The goal is not simply to live longer.
The goal is to remain strong, clear, engaged, and capable while doing it.
The Big Shift After 40
After 40, many women begin noticing changes that feel subtle at first:
- Energy feels less predictable
- Muscle tone changes
- Recovery takes longer
- Sleep becomes more disrupted
- Weight shifts toward the midsection
- Strength declines if it is not actively maintained
- Joint stiffness becomes more noticeable
- Bone health becomes more important
Some of these changes are related to normal aging. Some are related to the menopause transition.
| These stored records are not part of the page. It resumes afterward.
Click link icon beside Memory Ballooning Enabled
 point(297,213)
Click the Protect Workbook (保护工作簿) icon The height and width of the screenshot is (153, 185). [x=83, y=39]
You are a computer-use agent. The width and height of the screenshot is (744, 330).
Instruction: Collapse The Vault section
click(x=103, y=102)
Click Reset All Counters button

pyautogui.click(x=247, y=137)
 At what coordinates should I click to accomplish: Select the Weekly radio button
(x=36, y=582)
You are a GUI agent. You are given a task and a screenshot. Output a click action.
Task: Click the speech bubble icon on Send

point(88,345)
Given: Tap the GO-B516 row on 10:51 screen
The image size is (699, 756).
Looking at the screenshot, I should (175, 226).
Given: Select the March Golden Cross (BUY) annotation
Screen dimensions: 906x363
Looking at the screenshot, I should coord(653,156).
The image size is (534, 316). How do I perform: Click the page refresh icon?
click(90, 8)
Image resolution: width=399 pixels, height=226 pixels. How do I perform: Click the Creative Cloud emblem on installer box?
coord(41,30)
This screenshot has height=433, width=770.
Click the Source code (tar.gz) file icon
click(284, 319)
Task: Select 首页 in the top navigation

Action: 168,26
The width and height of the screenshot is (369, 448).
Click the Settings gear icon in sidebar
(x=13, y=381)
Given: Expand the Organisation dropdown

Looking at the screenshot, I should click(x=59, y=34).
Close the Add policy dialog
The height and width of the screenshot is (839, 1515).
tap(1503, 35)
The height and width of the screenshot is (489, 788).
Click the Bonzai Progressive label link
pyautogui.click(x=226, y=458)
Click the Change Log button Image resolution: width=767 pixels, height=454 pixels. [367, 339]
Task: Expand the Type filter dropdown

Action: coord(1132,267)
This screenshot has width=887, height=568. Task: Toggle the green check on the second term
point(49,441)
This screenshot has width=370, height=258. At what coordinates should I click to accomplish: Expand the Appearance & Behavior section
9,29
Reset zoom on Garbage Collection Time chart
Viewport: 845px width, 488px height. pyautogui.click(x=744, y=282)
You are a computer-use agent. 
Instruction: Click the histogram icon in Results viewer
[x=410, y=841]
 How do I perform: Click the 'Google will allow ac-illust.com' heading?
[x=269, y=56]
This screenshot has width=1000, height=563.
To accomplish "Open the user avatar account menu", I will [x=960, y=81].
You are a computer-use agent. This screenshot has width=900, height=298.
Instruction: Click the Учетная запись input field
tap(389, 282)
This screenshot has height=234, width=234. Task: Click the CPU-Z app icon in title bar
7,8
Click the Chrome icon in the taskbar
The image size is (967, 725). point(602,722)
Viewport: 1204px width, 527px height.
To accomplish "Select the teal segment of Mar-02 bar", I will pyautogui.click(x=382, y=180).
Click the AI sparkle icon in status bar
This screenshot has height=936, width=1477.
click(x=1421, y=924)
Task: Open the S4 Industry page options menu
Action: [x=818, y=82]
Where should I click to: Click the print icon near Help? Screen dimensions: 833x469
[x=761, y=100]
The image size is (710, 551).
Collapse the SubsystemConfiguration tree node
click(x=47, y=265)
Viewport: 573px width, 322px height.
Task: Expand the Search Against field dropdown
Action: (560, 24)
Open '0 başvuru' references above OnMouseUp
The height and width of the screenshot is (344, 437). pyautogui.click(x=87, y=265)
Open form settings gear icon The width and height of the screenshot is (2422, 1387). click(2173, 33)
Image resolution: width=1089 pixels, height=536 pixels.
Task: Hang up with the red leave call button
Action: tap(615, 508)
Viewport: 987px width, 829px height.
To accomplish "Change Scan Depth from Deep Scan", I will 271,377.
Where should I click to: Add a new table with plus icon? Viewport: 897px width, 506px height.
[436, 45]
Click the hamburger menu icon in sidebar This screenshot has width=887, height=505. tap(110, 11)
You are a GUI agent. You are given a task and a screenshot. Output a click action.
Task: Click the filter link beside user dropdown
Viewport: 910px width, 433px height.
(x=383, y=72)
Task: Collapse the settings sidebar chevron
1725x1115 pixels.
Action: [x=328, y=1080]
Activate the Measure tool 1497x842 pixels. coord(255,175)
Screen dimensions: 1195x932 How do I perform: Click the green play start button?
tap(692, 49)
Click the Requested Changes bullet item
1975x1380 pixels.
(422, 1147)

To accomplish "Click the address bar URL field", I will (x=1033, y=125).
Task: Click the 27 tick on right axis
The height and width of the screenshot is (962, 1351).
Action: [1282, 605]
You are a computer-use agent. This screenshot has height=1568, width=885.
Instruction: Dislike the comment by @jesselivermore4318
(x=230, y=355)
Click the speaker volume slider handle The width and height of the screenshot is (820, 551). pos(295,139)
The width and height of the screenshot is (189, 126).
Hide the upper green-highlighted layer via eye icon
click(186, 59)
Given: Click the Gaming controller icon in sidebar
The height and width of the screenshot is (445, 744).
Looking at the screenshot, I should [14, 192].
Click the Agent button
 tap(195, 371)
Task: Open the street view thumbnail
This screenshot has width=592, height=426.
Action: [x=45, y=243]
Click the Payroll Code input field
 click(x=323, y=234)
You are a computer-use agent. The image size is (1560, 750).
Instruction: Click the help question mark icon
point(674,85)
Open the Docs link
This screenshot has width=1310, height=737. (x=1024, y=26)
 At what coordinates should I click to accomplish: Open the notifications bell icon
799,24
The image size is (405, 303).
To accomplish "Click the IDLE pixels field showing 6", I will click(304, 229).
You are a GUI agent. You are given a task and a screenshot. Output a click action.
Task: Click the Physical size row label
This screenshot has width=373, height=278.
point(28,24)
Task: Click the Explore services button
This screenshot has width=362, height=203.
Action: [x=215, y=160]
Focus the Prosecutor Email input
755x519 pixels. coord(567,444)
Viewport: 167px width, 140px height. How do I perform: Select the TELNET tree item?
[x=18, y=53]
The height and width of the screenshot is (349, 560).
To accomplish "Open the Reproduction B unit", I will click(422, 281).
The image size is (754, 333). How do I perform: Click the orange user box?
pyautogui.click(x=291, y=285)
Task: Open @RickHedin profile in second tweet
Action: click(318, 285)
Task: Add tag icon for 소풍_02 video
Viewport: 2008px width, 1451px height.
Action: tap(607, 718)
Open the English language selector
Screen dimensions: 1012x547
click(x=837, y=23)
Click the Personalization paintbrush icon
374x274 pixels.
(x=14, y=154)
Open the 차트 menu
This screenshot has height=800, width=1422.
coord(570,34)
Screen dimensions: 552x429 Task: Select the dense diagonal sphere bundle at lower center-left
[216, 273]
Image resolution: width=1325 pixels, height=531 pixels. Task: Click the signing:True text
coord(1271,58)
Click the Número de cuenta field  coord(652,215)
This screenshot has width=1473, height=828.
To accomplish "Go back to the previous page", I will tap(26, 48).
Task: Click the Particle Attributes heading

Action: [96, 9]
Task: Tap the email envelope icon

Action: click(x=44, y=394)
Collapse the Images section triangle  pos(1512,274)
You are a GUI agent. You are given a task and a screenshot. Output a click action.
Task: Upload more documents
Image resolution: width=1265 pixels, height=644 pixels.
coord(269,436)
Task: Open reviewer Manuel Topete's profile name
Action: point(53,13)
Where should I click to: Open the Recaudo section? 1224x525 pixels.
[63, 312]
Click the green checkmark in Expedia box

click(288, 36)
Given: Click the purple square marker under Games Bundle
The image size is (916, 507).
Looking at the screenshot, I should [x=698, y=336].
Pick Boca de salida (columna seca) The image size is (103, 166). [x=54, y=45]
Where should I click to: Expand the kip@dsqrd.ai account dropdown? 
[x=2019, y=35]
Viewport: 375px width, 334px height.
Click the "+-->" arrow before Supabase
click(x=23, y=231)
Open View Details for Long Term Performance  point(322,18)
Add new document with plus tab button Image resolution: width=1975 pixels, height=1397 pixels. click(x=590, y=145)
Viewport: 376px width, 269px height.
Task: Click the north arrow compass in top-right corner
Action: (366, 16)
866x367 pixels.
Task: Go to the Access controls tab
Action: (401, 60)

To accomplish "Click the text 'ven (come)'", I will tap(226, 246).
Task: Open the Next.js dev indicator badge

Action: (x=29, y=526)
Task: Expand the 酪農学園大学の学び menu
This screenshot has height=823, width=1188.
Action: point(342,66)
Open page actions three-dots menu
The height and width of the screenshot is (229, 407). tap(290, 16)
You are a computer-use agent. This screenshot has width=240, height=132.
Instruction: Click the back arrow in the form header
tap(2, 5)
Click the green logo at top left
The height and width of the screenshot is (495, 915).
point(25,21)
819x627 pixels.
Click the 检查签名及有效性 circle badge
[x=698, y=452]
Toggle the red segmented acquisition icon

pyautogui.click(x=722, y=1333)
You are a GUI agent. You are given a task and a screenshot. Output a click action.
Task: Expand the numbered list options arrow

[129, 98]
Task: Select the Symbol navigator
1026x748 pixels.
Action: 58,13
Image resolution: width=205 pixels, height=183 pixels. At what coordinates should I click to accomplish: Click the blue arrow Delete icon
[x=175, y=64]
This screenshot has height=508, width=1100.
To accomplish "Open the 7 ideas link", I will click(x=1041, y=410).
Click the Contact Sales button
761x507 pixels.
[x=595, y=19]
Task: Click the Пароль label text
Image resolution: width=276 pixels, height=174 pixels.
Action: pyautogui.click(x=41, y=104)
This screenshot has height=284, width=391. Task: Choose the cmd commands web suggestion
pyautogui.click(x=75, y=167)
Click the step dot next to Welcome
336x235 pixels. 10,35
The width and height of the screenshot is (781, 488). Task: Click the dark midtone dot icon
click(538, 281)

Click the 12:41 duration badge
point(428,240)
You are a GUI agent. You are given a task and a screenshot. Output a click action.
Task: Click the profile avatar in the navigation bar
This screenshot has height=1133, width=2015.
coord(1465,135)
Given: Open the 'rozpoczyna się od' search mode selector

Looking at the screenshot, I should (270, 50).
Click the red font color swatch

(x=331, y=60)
Some are related to stress, sleep, nutrition, reduced activity, medications, medical conditions, and decades of lifestyle patterns catching up.
None of this means decline is inevitable.
It means the strategy has to change.
In your 20s and 30s, many women could get away with focusing mostly on weight.
After 40, the better question becomes:
What am I doing to protect my strength, energy, bones, heart, brain, and independence?
The Physician’s Healthy Aging Framework
Healthy aging can feel overwhelming because there are so many competing recommendations.
But from a physician-informed perspective, the foundation is surprisingly practical.
Most healthy-aging habits fall into eight categories:
- Strength and muscle
- Protein and nutrition
- Daily movement
- Sleep and recovery
- Heart and metabolic health
- Bone health
- Menopause and hormonal health
- Preventive care and screenings
If a woman over 40 gets these mostly right, she has a much stronger foundation than someone chasing isolated trends.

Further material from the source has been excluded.